For the streets of Quesnel to be saved from the wave of abundant crime happening right now, the help of other communities is required, and those other communities are likewise looking for the help of Quesnel.
A coalition of communities and businesses has been recently formed to confront courts and legislators over what they say is an epidemic of vandalism, shoplifting, assault, threats and rapid social decay that is leading to the death and harm of drug addicts and mental health sufferers, and dragging local businesses down with them.
The Save Our Streets coalition formed in late October with an inaugural membership of about 30, and since then it has doubled, including some from Quesnel.
“I’m encouraged that a growing coalition of B.C. businesses, recently including our own Quesnel Downtown Association, have formed Save Our Streets,” said mayor Ron Paull.
In addition to the Quesnel Downtown Association (QDA), the business safety advocacy group Quesnel In Action (QIA) has also joined.
“Lawlessness, along with our homeless and mental heath issues are sadly becoming the norm in our cities,” said QIA founder Debra McKelvie, whose downtown flower business she closed after getting repeatedly broken into and otherwise impacted. “I often hear ‘oh it’s happening everywhere, not just Quesnel.’ My response is ‘we don’t live everywhere, we live here.’”
The inability for any one community to motivate the courts and politicians to act differently is why banding together is so helpful, said Sandra Lewis of the QDA’s Safety and Security Committee. Her downtown business, too, has felt the impact of street-level crime and unhealthiness.
“You feel like you’re banging your head against a brick wall,” said Lewis, after years of degradation that drew in complex discussions with Quesnel businesses and agencies who turned to the police, legal experts and political figures who all pointed the finger of blame away from themselves. The Save Our Streets coalition is, she hoped, a launchpad for change because one community in isolation, even ones as large as the Lower Mainland and Victoria municipalities, haven’t effected change acting alone.
“The coalition is to gather us all together, and give us one big voice,” said Lewis. “We’re tired. We’e done. We’re finished with the rights of the offenders overriding the rights of those running businesses. It’s not about profits, it’s about the security of our streets.”
McKelvie, too, who got elected to municipal office on the platform of voicing downtown business safety concerns, said the issue long ago surpassed anything to do with marketing strategies or income inconvenience. Shop staff are afraid of grievous bodily harm, and businesses owners are facing altogether closure not piffling shoplifting worries. She remembered a victim impact statement campaign led by Evelyn Towgood that compiled hundreds of letters outlining the serious incidents afflicting Quesnel’s streets.
“But here we are years later and still we are at the mercy of continued violence, vandalism, theft, homelessness, and addiction issues, and a very frustrated RCMP compliment having little to no support after continued arrests of convicted prolific offenders,” said McKelvie.

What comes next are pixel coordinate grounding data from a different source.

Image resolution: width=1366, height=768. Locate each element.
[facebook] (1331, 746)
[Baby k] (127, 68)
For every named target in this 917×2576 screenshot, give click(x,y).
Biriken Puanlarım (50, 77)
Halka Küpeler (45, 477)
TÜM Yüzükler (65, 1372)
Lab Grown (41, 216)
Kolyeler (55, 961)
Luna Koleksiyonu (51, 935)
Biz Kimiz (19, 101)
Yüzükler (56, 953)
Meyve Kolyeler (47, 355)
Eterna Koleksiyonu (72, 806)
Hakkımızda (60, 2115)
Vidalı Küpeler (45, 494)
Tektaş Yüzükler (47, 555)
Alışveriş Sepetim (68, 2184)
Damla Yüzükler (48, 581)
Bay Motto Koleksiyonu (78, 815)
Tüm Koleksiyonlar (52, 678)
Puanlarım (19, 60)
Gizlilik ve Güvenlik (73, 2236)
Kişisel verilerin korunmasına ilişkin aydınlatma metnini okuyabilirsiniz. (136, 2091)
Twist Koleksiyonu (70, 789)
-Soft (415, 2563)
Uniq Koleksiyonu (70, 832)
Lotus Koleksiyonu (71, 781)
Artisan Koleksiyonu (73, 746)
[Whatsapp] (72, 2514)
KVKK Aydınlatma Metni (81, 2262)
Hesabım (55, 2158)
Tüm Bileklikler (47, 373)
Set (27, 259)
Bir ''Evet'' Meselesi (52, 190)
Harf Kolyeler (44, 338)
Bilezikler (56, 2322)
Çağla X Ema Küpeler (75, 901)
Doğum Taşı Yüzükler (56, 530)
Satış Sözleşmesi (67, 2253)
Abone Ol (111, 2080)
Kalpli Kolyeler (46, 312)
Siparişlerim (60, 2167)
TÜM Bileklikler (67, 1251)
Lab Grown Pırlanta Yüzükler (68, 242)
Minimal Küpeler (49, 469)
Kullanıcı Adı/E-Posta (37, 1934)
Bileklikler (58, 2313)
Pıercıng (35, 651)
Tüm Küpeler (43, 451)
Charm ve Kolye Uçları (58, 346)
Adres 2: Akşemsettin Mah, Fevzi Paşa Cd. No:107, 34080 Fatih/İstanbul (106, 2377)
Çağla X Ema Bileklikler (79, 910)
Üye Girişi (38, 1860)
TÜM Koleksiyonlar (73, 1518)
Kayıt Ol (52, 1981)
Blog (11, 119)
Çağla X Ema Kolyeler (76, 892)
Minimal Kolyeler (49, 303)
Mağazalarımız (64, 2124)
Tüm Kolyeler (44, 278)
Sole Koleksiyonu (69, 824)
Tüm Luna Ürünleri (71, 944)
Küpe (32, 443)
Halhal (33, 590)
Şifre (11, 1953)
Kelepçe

“There are no consequences to the actions of the offenders,” was Lewis’s assessment. “We are not against the people on the street. We want our homeless to be homed. We want those who need help to get help. What we’ve had enough of is the destruction of property, the theft of property, and the personal safety threat to people.”
It is not a politically left, right or centre bundle of issues, said these Quesnel advocates. The suite of problems seem to have emerged slowly over a cross-section of governing parties and multiple ministers, and not in one fell policy swoop.
There may even have been solid sense behind many of the practices that have led to this current condition, they combined to say, but there were also gaps in the execution that persist today. In those gaps, legitimate businesses and safe-living people are running into costly and harmful conflict with those who are not on a healthy path.
The Save Our Streets coalition may be the microphone needed to get heard by the people who can close those gaps.
Both advocates encouraged other Quesnel business and social stakeholders to join up as well.